Dieu appelle et attire les baptisés, selon leur état de vie et dans les responsabilités variées qu’ils exercent, à la sainteté. Cette vocation à la sainteté atteint les prêtres dans leur triple ministère : l’annonce de la parole de Dieu, le don de sa grâce par les sacrements, la conduite de son peuple dans la charité.

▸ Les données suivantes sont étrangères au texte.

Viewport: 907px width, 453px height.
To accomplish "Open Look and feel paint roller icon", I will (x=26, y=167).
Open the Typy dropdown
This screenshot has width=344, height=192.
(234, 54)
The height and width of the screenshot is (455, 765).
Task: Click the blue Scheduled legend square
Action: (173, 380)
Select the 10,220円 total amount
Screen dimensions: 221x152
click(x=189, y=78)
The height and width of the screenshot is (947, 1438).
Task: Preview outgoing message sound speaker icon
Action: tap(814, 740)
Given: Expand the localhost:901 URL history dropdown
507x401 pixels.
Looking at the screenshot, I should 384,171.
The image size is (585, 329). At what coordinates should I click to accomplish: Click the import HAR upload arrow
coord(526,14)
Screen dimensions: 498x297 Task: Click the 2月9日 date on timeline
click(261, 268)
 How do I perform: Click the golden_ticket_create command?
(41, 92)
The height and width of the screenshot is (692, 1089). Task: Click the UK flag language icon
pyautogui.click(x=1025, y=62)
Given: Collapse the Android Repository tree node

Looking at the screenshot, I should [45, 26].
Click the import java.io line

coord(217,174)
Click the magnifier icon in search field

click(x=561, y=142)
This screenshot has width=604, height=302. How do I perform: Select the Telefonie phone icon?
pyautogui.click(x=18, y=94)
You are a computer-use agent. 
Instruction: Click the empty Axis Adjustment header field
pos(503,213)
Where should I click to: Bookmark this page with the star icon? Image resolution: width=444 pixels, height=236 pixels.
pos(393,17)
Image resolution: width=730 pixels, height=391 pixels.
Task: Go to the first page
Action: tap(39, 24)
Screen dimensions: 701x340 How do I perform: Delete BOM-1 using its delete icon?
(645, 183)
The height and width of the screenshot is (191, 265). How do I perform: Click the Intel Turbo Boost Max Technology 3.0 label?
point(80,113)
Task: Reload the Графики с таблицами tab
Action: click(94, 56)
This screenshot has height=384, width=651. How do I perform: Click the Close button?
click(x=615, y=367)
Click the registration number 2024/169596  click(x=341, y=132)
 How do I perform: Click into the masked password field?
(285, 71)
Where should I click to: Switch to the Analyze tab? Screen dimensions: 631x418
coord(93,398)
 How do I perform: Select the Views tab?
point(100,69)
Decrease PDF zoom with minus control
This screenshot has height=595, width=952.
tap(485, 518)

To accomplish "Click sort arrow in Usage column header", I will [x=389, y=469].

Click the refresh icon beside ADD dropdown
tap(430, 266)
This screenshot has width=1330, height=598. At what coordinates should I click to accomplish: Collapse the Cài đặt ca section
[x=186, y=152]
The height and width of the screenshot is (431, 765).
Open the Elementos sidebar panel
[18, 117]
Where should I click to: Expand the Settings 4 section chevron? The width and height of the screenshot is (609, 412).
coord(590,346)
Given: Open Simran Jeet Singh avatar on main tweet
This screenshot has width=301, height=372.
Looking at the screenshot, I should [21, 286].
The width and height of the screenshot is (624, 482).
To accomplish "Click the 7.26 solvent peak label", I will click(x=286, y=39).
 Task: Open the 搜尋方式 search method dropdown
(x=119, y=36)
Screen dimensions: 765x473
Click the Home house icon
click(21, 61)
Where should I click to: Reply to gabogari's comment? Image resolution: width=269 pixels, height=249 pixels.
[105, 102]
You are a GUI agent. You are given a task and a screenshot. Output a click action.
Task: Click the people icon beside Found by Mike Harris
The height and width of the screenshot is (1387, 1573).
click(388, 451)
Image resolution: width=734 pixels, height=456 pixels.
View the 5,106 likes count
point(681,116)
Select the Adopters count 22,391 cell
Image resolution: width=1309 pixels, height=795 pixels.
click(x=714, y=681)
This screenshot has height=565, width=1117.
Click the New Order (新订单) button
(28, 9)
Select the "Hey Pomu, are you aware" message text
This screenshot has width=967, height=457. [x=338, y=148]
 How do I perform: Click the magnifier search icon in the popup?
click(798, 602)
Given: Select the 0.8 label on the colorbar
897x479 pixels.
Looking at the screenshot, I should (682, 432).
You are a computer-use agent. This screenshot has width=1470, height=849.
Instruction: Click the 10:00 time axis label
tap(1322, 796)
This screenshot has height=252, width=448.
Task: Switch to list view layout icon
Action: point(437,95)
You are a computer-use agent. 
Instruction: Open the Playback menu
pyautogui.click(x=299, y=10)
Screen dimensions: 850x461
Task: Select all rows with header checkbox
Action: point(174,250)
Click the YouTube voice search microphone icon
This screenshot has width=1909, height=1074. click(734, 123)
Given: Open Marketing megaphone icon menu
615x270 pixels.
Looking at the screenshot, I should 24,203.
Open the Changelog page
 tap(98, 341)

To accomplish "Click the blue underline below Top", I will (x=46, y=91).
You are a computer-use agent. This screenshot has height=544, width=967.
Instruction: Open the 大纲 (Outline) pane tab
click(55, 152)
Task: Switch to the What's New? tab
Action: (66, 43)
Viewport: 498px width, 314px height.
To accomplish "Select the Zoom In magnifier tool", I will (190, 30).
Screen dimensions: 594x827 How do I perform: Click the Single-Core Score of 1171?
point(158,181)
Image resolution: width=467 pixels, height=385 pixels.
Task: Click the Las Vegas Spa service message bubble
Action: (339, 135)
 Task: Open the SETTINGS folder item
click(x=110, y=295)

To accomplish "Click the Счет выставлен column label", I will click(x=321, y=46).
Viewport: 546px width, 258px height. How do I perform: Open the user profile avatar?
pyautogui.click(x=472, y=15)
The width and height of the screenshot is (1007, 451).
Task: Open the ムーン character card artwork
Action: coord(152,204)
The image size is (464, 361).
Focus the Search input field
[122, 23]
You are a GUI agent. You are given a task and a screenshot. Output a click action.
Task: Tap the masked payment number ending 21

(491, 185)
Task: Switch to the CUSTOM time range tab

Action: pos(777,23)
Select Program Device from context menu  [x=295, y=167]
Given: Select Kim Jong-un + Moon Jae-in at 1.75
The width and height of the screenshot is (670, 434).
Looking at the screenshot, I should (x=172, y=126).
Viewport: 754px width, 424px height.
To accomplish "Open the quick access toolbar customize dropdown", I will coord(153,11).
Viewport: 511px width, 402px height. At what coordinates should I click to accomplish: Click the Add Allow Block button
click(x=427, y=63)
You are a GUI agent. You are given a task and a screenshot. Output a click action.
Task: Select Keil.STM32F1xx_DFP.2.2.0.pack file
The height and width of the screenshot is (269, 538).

Le ministère est, pour les prêtres, moyen de sanctification. Cela signifie que, prêtre, je chercherai à exercer le ministère sacerdotal, auquel je suis sacramentellement ordonné, à la façon du Seigneur Jésus – ce qui veut dire : selon ce que le Seigneur Jésus, dans son Église et face à elle, m’enseigne et m’inspire d’être et de faire en sorte que lui-même soit présent, de façon adaptée, aux personnes rencontrées. Du coup, en plus de l’adaptation aux personnes, la sanctification par le ministère implique, suppose, une connaissance et un amour de Jésus en personne, une communion avec lui seul, c’est-à-dire une vie spirituelle. « Consacré et envoyé » par le Père, le Christ Jésus lui-même est habité et conduit par le Saint-Esprit à chaque initiative qu’il prend, dans tout geste qu’il pose, autrement dit : dans son ministère.

Le Christ est l’Époux de l’Église, son Épouse. L’Esprit Saint donne la grâce, à ceux et à celles que le Père choisit, d’aimer Jésus comme Époux. (Il est remarquable que Jean de la Croix, en désignant les épousailles de « l’âme », en ait décrit la possibilité pour l’être masculin). L’amour envers l’Époux au nom et en vertu de l’Église, l’Épouse, caractérise le célibat consacré dans la vie religieuse ainsi que dans la vie des candidats au sacerdoce. De surcroît, par l’ordination sacramentelle au ministère, le prêtre aimera l’Église comme Jésus, l’Époux, aime son Épouse. C’est la grâce que Dieu confère à l’évêque (toujours choisi, dans les Églises orthodoxe et catholique, parmi les hommes qui ont voué le célibat) et aussi, dans la tradition latine de l’Église, à tous les prêtres, collaborateurs des évêques dans le sacerdoce ministériel.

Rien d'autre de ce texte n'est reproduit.